= Beginning of Section =

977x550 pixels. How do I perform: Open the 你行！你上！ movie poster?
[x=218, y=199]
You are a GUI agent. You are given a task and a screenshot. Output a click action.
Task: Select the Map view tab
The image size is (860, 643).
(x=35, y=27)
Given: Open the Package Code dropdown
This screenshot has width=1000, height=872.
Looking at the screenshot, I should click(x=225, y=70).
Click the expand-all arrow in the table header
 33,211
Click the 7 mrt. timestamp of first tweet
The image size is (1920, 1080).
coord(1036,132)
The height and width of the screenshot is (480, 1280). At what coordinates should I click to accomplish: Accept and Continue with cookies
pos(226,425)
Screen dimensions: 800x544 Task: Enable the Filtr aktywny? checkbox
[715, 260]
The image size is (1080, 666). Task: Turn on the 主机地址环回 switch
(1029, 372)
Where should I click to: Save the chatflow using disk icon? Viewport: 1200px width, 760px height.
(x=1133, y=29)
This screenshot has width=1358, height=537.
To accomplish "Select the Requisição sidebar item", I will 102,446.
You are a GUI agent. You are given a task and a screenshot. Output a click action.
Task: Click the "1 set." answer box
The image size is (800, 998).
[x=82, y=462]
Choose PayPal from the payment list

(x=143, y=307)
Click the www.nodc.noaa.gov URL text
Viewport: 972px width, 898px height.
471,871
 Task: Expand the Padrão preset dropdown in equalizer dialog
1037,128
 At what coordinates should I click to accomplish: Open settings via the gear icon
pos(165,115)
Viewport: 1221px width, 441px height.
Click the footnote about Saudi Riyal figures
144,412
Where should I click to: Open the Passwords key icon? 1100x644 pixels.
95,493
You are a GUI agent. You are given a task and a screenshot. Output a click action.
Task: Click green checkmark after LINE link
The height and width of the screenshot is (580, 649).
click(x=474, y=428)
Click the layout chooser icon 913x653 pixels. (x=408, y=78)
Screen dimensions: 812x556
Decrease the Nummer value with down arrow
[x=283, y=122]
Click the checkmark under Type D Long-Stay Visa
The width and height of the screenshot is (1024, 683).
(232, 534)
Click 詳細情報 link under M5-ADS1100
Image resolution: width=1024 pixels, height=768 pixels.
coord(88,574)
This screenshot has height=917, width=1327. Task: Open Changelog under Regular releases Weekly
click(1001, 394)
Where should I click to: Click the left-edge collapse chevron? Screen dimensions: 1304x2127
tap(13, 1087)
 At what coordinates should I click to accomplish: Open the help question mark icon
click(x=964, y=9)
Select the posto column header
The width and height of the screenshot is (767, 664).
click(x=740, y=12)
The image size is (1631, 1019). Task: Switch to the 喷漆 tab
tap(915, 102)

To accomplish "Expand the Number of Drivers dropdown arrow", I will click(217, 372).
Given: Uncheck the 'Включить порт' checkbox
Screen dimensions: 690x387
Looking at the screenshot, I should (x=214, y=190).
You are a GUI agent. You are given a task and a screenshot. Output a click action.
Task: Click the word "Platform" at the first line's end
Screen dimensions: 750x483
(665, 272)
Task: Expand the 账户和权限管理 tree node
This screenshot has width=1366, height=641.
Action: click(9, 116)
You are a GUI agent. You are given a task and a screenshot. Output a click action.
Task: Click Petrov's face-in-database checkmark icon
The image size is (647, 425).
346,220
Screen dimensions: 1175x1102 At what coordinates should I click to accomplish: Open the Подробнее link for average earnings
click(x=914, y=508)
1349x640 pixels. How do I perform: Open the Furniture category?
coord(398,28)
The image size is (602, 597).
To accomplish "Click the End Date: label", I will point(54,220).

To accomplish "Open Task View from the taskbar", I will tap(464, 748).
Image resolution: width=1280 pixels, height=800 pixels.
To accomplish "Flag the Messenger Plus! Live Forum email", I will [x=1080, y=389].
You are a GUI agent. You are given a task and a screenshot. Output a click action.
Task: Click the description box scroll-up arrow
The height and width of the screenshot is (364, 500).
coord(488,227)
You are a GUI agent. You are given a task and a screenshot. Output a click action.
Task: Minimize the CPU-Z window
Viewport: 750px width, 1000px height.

= End of Section =

What is being asked
Print every entry exactly.

Task response
977x550 pixels. How do I perform: Open the 你行！你上！ movie poster?
[x=218, y=199]
You are a GUI agent. You are given a task and a screenshot. Output a click action.
Task: Select the Map view tab
The image size is (860, 643).
(x=35, y=27)
Given: Open the Package Code dropdown
This screenshot has width=1000, height=872.
Looking at the screenshot, I should click(x=225, y=70).
Click the expand-all arrow in the table header
 33,211
Click the 7 mrt. timestamp of first tweet
The image size is (1920, 1080).
coord(1036,132)
The height and width of the screenshot is (480, 1280). At what coordinates should I click to accomplish: Accept and Continue with cookies
pos(226,425)
Screen dimensions: 800x544 Task: Enable the Filtr aktywny? checkbox
[715, 260]
The image size is (1080, 666). Task: Turn on the 主机地址环回 switch
(1029, 372)
Where should I click to: Save the chatflow using disk icon? Viewport: 1200px width, 760px height.
(x=1133, y=29)
This screenshot has width=1358, height=537.
To accomplish "Select the Requisição sidebar item", I will 102,446.
You are a GUI agent. You are given a task and a screenshot. Output a click action.
Task: Click the "1 set." answer box
The image size is (800, 998).
[x=82, y=462]
Choose PayPal from the payment list

(x=143, y=307)
Click the www.nodc.noaa.gov URL text
Viewport: 972px width, 898px height.
471,871
 Task: Expand the Padrão preset dropdown in equalizer dialog
1037,128
 At what coordinates should I click to accomplish: Open settings via the gear icon
pos(165,115)
Viewport: 1221px width, 441px height.
Click the footnote about Saudi Riyal figures
144,412
Where should I click to: Open the Passwords key icon? 1100x644 pixels.
95,493
You are a GUI agent. You are given a task and a screenshot. Output a click action.
Task: Click green checkmark after LINE link
The height and width of the screenshot is (580, 649).
click(x=474, y=428)
Click the layout chooser icon 913x653 pixels. (x=408, y=78)
Screen dimensions: 812x556
Decrease the Nummer value with down arrow
[x=283, y=122]
Click the checkmark under Type D Long-Stay Visa
The width and height of the screenshot is (1024, 683).
(232, 534)
Click 詳細情報 link under M5-ADS1100
Image resolution: width=1024 pixels, height=768 pixels.
coord(88,574)
This screenshot has height=917, width=1327. Task: Open Changelog under Regular releases Weekly
click(1001, 394)
Where should I click to: Click the left-edge collapse chevron? Screen dimensions: 1304x2127
tap(13, 1087)
 At what coordinates should I click to accomplish: Open the help question mark icon
click(x=964, y=9)
Select the posto column header
The width and height of the screenshot is (767, 664).
click(x=740, y=12)
The image size is (1631, 1019). Task: Switch to the 喷漆 tab
tap(915, 102)

To accomplish "Expand the Number of Drivers dropdown arrow", I will click(217, 372).
Given: Uncheck the 'Включить порт' checkbox
Screen dimensions: 690x387
Looking at the screenshot, I should (x=214, y=190).
You are a GUI agent. You are given a task and a screenshot. Output a click action.
Task: Click the word "Platform" at the first line's end
Screen dimensions: 750x483
(665, 272)
Task: Expand the 账户和权限管理 tree node
This screenshot has width=1366, height=641.
Action: click(9, 116)
You are a GUI agent. You are given a task and a screenshot. Output a click action.
Task: Click Petrov's face-in-database checkmark icon
The image size is (647, 425).
346,220
Screen dimensions: 1175x1102 At what coordinates should I click to accomplish: Open the Подробнее link for average earnings
click(x=914, y=508)
1349x640 pixels. How do I perform: Open the Furniture category?
coord(398,28)
The image size is (602, 597).
To accomplish "Click the End Date: label", I will point(54,220).

To accomplish "Open Task View from the taskbar", I will tap(464, 748).
Image resolution: width=1280 pixels, height=800 pixels.
To accomplish "Flag the Messenger Plus! Live Forum email", I will [x=1080, y=389].
You are a GUI agent. You are given a task and a screenshot. Output a click action.
Task: Click the description box scroll-up arrow
The height and width of the screenshot is (364, 500).
coord(488,227)
You are a GUI agent. You are given a task and a screenshot. Output a click action.
Task: Minimize the CPU-Z window
Viewport: 750px width, 1000px height.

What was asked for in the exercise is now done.